Exercise aim: Reproduce the part of the passage below on funeral costs and inheritance that begins with the words "If your deceased" and ends after "from the estate.".

Exercise passage:
'''

In some cases, a funeral may be partially or fully paid for in advance, or the funeral costs are covered by an insurance policy. Otherwise, the person who arranges the funeral must pay the funeral director for the cost of the funeral. This can be repaid from the deceased’s estate (the money and property the person left behind).
If you have difficulty paying for the funeral you can apply for help from the Department of Social Protection.
Help with money
For many people, the loss of a loved one can lead to a reduction in the amount of money that is available to support you and your family. You may be entitled to help from the Department of Social Protection.
If your deceased spouse or civil partner made a will, you have an automatic right to a share in the estate, which is called a ‘legal right share’. If you are separated your inheritance rights may have been renounced or extinguished. If you are divorced from the person who died, or your civil partnership was dissolved, you no longer automatically inherit from the estate.
Cohabiting couples in Ireland have no automatic right of inheritance when their partner dies, but you can apply to the courts so you will be provided for
There are special arrangements for income tax in the year of death and you may be entitled to some tax credits.
If you get an inheritance following a death, you may have to pay tax on it. This is a type of Capital Acquisitions Tax (CAT) and must be paid by the person who receives the inheritance. The amount of tax you have to pay depends on the value of the inheritance and the relationship between you and the person who has died. If you get an inheritance from your spouse or civil partner, you do not have to pay CAT.

'''

Stored items
'''

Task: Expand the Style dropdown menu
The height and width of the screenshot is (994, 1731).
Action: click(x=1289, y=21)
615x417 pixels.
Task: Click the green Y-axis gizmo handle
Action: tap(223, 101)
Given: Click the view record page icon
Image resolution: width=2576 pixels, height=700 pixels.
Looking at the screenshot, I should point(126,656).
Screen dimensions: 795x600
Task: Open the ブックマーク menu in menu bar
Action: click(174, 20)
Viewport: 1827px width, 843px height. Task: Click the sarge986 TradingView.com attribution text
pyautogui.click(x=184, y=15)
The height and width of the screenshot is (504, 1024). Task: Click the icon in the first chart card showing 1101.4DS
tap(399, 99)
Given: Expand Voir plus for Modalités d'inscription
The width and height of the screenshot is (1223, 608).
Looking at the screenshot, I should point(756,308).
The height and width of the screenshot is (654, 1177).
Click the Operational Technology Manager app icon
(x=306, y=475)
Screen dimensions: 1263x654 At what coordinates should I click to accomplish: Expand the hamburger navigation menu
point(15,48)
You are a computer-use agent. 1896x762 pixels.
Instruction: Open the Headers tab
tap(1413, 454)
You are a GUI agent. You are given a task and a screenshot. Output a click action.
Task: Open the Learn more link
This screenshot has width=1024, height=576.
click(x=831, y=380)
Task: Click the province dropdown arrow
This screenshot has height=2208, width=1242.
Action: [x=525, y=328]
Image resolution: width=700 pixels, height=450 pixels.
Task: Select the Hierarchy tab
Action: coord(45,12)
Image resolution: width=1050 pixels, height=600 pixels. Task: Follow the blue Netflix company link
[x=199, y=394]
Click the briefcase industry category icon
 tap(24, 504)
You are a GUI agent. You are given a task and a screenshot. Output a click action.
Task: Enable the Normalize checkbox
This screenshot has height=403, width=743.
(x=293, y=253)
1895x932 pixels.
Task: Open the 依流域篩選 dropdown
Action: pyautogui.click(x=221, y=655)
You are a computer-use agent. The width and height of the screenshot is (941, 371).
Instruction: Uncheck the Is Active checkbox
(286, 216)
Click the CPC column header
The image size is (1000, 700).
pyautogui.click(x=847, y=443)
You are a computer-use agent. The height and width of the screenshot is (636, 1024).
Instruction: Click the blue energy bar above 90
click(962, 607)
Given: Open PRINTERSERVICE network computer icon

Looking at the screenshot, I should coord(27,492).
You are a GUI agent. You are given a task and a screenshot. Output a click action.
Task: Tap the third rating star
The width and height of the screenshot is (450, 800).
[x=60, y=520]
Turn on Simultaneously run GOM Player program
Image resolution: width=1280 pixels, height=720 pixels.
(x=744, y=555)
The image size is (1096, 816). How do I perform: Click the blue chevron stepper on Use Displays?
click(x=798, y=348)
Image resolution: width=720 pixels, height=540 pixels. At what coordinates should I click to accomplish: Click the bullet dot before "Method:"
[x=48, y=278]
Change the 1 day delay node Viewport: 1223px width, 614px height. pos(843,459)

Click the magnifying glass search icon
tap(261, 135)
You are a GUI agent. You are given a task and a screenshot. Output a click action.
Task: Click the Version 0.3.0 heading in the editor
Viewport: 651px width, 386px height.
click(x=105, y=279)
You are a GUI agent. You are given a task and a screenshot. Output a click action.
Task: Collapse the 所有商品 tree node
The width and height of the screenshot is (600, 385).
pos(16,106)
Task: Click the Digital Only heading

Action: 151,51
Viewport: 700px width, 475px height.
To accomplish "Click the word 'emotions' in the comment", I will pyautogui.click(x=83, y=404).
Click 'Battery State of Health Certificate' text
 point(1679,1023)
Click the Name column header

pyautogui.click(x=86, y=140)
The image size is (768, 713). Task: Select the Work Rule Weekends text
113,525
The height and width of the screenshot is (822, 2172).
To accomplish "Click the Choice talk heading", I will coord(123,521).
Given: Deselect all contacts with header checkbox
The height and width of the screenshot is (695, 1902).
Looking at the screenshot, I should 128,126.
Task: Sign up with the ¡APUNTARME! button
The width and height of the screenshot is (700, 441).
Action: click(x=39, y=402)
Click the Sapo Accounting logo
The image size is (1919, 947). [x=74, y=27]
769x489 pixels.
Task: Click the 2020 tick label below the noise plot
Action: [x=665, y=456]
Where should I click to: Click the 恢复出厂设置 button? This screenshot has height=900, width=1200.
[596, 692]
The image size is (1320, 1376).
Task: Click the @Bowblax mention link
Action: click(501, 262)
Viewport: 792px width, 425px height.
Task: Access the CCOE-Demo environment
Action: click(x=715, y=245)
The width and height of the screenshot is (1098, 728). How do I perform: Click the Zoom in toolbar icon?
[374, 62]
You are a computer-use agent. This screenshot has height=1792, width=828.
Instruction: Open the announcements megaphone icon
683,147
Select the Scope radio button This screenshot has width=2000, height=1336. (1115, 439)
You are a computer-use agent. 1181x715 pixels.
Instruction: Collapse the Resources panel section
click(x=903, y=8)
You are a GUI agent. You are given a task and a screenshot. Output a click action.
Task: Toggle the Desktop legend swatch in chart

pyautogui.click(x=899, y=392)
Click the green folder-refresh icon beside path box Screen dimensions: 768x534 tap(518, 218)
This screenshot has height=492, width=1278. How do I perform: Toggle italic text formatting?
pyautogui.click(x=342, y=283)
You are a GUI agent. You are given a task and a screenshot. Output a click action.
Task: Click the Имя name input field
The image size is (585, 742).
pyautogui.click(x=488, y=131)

'''

Solution for this task:
If your deceased spouse or civil partner made a will, you have an automatic right to a share in the estate, which is called a ‘legal right share’. If you are separated your inheritance rights may have been renounced or extinguished. If you are divorced from the person who died, or your civil partnership was dissolved, you no longer automatically inherit from the estate.